Five years ago I worked the vintage in the mountains above St. Helena in the Napa Valley. At the time I started something resembling a blog, which in the end was updated oh, I don’t know, about three times, maybe four. To all you winemakers and cellar rats with blogs, I don’t know how you keep up with it, but I’m impressed. After a long day on the crushpad and in the winery, the *last* thing I felt like doing was looking at a computer screen. A cold beer and hanging out on the porch was about all I could muster.
If you’d like to read a couple of informative winemaker/proprietor blogs with substantial harvest sections, then I can recommend the Tablas Creek blog, by Jason Haas, and the Montalcino Report, by Alessandro Bindocci of Tenuta Il Poggione. Where they get the time, I don’t know, but both blogs are worth checking out if you’re in need of a harvest fix.
I did manage a few entries back in 2003, and for some reason I felt like sharing the one below–a little vignette from the end of a frustrating day. My, how emo of me, both this post and that, right down to lack of capital letters and the title quoted from the Cure.
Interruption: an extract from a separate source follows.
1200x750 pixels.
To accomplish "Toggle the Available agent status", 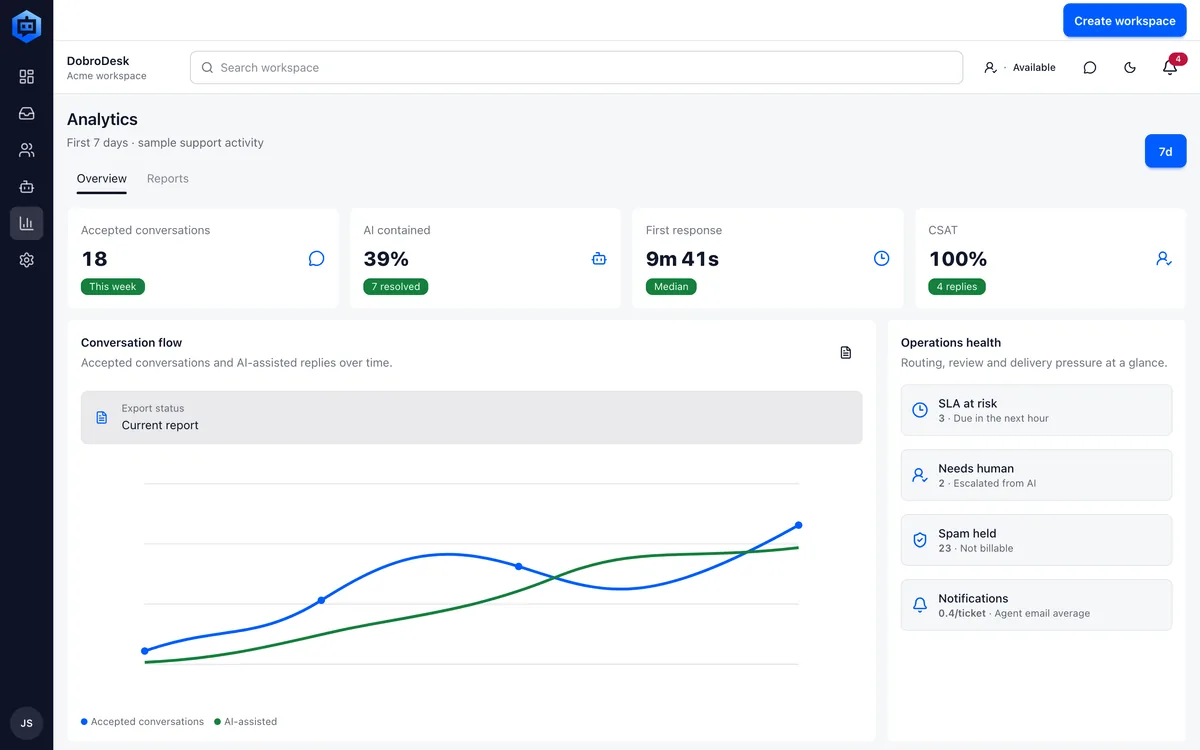I will 1019,67.

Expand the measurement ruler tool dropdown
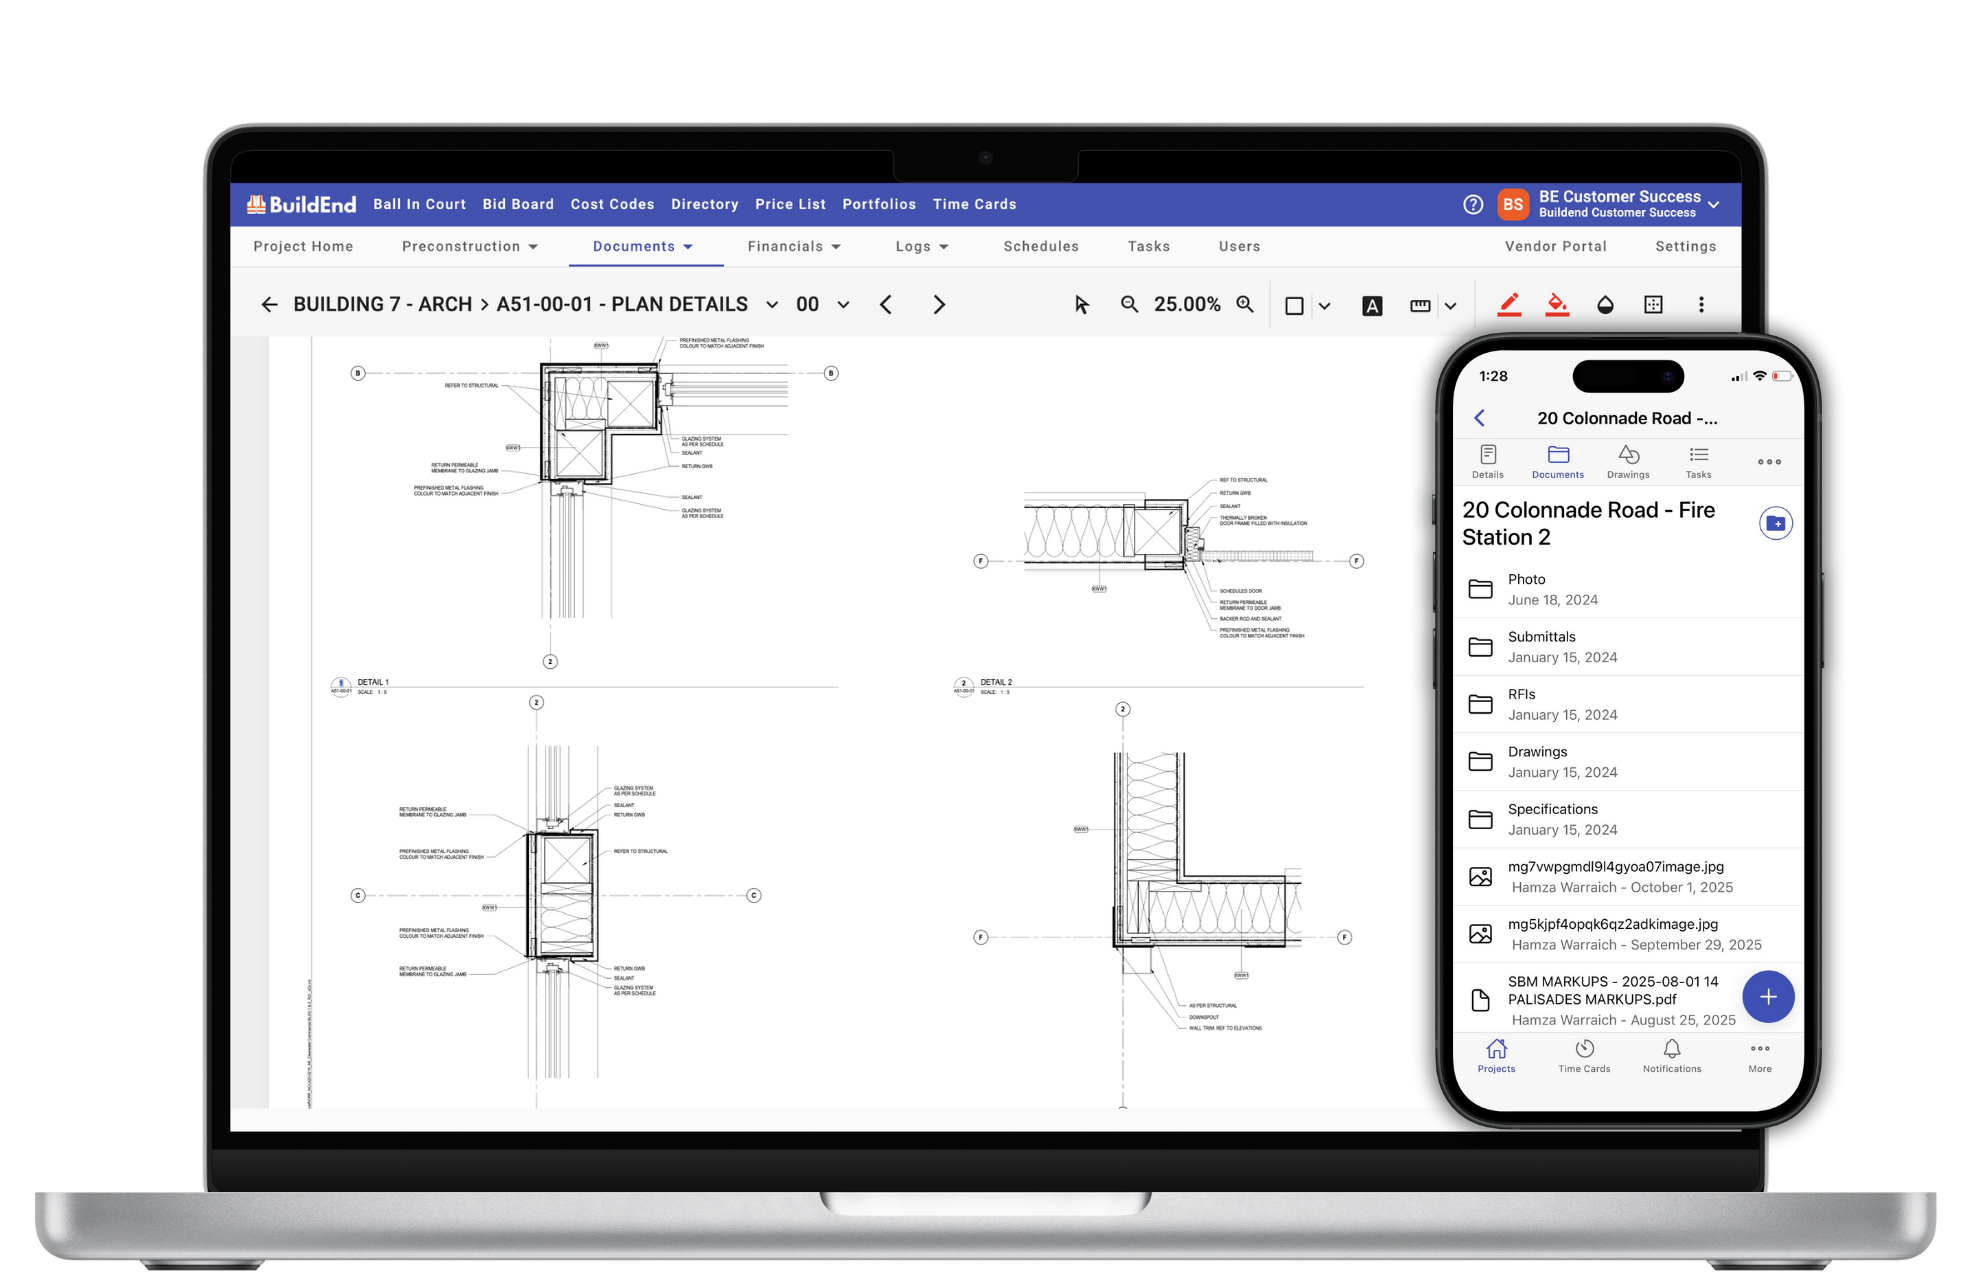click(1450, 306)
i’m shaking like milk [Oct. 1st, 2003|07:14 pm] this evening was all about the birds. after a short, frustrating day where the grapes we were crushing came in not-quite-ripe enough (forcing us to stop half-way through the harvesting and use buckets to transfer the mish-mash of fruit and juice to a smaller tank), it was nice to look out over some of the vines and see the flock of chickens jumping to the lower hanging grape clusters, eating the plumpest berries; to see blue-jays dive bomb the fruit; and to look over at the fermenting pumice pile and see several wild turkeys leaping around drunk from the weeks-old sauvignon blanc grape skins. even Chester the Horse tucked in to this pile.
this is the second such start-stop we’ve had here this season, and it’s getting frustrating. establishing a working rhythm is impossible, and of course we are racing against nature a little, hoping that the fruit gets ripe enough to be harvested before the rains. still, it’s amazing to stop and think about how much of a force weather & the seasons are, something so easily overlooked in an urban lifestyle.